In an attempt to substantiate our findings described above, we took advantage of two publicly available gene expression studies, performed in the blood samples of PD, and checked the expression status of 643 selective genes, which are predicted to be related to RBC and haemoglobin function (oxygen transport, erythrocytic proteins), platelet activation-aggregation and blood coagulation-fibrinolysis pathways by the Gene Ontology database (GO (
http://www.geneontology.org, accessed on 20 February 2019). In our analysis, we could identify 7 KEGG (Kyoto Encyclopaedia of Genes and Genomes) pathways that were commonly upregulated in both studies (
Supplementary Figure S5, Supplementary Table S1).

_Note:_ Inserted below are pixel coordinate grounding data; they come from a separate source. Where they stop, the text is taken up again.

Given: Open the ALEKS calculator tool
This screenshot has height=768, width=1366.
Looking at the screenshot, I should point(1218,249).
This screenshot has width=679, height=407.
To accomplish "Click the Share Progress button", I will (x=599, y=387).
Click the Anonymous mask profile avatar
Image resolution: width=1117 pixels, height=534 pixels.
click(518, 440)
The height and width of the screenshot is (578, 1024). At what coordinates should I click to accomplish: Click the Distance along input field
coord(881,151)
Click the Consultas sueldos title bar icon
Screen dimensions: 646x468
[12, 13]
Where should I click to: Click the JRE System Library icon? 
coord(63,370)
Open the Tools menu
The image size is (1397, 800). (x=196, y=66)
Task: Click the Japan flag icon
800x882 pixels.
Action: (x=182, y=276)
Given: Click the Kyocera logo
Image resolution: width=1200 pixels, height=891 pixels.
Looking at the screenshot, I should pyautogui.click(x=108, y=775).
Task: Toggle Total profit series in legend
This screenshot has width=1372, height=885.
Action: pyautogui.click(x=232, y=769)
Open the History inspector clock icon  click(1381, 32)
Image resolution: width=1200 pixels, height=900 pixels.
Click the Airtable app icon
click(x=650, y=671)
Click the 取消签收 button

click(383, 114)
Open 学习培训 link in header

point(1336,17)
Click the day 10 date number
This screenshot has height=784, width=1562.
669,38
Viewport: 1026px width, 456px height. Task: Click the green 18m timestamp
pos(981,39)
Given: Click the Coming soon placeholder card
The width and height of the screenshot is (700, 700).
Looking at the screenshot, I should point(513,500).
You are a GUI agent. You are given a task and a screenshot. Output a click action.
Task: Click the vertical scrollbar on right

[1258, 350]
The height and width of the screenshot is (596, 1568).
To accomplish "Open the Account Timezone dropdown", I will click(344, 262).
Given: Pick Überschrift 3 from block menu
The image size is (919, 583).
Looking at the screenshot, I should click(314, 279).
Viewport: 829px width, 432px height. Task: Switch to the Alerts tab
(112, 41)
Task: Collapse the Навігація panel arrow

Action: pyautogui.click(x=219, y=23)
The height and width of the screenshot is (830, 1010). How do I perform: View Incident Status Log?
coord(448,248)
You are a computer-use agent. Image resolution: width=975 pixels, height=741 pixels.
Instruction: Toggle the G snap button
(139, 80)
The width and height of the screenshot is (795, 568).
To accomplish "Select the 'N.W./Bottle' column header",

These pathways included focal adhesion, which has previously been identified in a consensus from several GWAS studies of PD patients, immune system-related pathways (natural killer cell-mediated cytotoxicity, leukocyte trans-endothelial migration, chemokine signalling), osteoclast differentiation and Systemic Lupus Erythematosus (SLE). This is consistent with recent studies associating PD with neuroinflammation [
24], Systemic Lupus Erythematosus [
25] and higher risk of osteoporosis [
26]. Altogether, our selective gene expression analysis also demonstrated that a subset of genes that play an active role in RBCs, haemoglobin, platelet activation-aggregation and blood coagulation-fibrinolysis are altered and contribute significantly in PD-associated key biological pathways.
Taken together, as blood is easily obtained compared to neuronal tissues, we aimed to phenotypically identify a presumed dysfunction of α-Syn in peripheral blood compartments in PD patients. We classified PD patients into subgroups on the basis of Hcy and PAP levels and observed sex differences in certain coagulation markers. Hopefully, the proposed parameters will help clinics to identify more such patients and to further investigate the factors driving these variations in subgroups of PD patients.